SKU #1122978 91 points Robert Parker's Wine Advocate

 The Roco 2010 Pinot Noir Marsh reflects the first crop from a vineyard just west of the Dundee Hills in the Yamhill-Carlton AVA. A hauntingly bittersweet floral perfume mingles with scents of anise-tinged grenadine and red berry preserves that in turn inform a polished but finely tannic and brightly juicy palate. The liquid floral suggestions follow all the way through a sustained finish in which nut oils, high-toned herbal essences, and piquant cherry pit all accent a ripe red fruit foundation. This ought to be worth following for the better part of a decade.  (8/2012)

91 points Wine Spectator

 Bright and tangy, this is juicy with raspberry, strawberry and lime flower aromas and flavors, dancing through the delicate finish and lingering well. Ends with real polish and pizzazz. Drink now through 2018. 200 cases made.  (12/2012)

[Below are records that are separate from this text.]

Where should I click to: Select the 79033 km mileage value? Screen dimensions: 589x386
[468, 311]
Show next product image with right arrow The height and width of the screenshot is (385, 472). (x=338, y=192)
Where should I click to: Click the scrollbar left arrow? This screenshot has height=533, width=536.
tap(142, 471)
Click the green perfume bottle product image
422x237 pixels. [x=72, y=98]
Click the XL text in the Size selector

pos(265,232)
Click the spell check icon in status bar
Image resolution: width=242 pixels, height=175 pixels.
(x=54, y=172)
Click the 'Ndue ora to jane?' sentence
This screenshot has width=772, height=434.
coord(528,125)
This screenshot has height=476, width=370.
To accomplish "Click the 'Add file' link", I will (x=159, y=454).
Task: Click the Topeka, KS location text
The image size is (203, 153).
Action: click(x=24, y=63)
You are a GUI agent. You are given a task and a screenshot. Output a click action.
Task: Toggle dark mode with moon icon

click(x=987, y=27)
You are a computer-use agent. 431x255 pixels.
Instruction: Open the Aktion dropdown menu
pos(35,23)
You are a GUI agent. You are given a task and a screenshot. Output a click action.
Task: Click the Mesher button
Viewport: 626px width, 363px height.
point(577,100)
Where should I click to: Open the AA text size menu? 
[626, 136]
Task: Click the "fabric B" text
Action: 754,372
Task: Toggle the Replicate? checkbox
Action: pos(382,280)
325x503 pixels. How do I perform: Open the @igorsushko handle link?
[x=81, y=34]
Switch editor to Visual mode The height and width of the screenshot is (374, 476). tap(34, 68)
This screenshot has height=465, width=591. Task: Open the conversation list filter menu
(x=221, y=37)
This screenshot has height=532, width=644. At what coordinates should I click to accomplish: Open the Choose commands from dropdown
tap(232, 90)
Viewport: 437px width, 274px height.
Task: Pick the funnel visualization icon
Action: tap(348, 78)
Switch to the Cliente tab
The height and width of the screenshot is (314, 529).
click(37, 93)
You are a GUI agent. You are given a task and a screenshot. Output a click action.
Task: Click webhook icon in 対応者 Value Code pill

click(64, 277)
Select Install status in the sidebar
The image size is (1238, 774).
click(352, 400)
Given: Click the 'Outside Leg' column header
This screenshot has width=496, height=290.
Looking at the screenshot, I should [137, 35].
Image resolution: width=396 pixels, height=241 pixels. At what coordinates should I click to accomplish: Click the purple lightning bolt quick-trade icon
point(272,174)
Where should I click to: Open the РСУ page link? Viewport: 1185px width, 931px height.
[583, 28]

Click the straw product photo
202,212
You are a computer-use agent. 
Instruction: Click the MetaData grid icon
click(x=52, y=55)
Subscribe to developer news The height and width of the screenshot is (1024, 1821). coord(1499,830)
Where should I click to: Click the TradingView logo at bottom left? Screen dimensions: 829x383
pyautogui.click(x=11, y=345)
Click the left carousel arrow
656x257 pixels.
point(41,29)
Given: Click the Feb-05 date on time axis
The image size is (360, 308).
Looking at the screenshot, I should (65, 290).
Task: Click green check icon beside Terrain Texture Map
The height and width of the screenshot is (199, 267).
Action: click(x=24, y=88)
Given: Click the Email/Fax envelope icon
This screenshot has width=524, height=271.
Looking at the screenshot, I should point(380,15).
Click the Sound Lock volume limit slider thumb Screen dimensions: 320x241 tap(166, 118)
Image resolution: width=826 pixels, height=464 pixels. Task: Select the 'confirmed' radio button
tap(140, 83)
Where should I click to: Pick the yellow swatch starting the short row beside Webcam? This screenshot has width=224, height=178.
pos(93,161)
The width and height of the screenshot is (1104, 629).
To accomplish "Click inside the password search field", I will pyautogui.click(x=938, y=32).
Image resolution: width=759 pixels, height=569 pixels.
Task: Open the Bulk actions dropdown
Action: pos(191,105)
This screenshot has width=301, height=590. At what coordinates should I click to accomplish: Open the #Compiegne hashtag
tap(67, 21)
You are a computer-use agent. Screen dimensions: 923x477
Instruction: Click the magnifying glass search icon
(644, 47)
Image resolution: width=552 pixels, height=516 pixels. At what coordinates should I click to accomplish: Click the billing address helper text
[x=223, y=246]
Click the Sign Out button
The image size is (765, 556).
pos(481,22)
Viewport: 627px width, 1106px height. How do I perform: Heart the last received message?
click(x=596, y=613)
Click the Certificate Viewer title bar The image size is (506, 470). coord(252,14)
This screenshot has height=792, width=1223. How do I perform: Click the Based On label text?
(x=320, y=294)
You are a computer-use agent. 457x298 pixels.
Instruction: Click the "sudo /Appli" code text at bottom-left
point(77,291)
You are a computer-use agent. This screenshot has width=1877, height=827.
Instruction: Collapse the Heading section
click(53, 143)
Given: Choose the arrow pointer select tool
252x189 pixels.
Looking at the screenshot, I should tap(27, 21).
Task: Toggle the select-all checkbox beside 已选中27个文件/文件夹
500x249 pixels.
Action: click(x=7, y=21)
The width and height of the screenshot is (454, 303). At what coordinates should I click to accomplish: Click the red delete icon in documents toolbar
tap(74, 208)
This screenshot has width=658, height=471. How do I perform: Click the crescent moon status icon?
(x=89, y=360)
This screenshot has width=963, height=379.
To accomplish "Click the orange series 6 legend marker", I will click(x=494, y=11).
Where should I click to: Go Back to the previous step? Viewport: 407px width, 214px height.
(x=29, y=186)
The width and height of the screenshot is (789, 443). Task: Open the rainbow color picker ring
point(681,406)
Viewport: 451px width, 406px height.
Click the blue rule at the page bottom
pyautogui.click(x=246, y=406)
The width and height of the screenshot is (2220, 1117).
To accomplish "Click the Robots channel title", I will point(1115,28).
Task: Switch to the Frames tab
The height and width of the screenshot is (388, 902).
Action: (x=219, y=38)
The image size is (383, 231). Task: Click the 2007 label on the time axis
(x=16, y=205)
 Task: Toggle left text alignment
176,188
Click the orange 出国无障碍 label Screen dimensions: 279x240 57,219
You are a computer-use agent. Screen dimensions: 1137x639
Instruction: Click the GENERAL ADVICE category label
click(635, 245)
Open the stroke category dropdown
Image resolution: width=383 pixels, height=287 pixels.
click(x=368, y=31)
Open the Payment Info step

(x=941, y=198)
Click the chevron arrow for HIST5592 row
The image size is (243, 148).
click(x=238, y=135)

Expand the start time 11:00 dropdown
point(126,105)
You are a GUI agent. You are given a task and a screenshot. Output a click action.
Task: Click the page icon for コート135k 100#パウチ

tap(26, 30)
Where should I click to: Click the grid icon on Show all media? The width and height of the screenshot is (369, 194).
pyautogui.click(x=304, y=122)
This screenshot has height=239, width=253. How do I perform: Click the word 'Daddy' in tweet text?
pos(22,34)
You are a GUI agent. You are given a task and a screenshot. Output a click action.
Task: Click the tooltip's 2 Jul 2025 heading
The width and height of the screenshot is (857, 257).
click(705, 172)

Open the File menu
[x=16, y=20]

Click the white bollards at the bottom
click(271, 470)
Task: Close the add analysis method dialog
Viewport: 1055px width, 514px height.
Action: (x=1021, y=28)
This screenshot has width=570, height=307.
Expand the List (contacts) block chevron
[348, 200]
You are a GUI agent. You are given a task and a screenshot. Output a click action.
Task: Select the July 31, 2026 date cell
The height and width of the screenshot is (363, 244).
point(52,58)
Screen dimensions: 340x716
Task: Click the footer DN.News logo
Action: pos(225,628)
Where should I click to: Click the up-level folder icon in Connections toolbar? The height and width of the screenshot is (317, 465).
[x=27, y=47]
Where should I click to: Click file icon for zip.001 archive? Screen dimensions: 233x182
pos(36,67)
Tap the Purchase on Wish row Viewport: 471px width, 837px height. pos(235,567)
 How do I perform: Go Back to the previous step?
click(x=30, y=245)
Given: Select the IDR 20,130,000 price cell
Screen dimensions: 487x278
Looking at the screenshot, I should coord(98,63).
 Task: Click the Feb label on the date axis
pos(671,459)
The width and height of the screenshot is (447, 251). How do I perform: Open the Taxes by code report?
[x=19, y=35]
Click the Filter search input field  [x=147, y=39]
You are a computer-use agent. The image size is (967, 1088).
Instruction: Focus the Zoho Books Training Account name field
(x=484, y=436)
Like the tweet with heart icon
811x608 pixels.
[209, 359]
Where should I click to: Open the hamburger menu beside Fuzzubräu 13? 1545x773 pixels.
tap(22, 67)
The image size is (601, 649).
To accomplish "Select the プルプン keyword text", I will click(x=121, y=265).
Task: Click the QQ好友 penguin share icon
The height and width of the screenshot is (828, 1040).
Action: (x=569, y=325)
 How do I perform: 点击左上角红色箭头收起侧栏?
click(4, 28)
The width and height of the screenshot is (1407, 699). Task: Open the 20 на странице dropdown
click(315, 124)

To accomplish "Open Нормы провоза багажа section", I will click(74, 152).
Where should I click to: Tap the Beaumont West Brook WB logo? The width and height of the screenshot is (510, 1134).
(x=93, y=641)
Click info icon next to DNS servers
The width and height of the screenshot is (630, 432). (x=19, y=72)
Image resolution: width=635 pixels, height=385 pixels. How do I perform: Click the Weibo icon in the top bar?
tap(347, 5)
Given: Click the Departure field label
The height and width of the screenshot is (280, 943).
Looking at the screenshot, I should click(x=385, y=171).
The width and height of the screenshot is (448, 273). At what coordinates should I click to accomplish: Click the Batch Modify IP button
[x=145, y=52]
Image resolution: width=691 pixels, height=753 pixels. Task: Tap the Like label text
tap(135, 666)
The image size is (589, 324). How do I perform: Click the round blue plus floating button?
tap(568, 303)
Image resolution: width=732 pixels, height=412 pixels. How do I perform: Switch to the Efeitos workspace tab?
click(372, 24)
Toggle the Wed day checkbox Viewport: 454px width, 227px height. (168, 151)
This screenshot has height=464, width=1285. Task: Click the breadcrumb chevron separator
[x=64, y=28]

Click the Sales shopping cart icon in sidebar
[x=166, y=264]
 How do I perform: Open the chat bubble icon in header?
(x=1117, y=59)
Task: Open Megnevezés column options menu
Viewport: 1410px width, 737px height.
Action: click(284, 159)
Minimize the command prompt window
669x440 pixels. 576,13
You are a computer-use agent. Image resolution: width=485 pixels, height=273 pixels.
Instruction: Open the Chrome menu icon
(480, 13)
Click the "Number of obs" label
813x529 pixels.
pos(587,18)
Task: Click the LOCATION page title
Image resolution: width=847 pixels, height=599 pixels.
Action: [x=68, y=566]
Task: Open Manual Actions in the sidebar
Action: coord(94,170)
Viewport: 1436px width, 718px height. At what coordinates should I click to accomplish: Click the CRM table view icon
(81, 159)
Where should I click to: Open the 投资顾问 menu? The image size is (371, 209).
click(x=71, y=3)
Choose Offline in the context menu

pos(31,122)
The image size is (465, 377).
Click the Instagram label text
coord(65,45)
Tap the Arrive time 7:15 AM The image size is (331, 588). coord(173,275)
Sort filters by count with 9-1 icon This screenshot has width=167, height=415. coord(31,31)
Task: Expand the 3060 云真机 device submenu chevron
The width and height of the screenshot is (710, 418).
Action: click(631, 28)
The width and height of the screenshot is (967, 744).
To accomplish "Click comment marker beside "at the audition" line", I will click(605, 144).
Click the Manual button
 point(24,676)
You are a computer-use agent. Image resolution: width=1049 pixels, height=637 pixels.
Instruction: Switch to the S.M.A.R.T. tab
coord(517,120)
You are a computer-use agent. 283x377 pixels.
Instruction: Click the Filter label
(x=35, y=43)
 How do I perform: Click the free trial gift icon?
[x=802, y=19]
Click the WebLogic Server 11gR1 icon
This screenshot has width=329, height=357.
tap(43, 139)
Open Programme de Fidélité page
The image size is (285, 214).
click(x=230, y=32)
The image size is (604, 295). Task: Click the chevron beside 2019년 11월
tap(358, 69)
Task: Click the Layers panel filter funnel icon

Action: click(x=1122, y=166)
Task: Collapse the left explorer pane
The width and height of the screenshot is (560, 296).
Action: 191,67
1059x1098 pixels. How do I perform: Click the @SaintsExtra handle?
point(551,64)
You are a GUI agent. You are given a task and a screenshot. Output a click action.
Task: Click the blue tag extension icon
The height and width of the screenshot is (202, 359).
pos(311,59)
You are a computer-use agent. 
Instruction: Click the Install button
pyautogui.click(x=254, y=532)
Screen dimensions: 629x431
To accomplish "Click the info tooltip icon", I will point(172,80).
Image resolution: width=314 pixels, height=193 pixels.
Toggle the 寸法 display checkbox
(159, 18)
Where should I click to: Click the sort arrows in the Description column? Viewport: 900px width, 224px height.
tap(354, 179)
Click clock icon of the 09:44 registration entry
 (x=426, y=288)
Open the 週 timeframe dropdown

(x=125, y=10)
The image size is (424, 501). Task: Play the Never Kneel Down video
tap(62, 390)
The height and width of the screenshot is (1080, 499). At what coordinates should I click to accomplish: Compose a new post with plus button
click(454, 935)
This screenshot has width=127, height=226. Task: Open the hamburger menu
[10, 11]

90 points Stephen Tanzer's International Wine Cellar

 Deep red. Pungent aromas of cherry pit, sassafras and herbs, with a subtle touch of dried rose. A spicy, gently chewy midweight whose energetic red fruit preserve flavors gain weight with air. The long finish features lingering cherry and anise notes and firm grip. 90(+?) points.  (7/2012)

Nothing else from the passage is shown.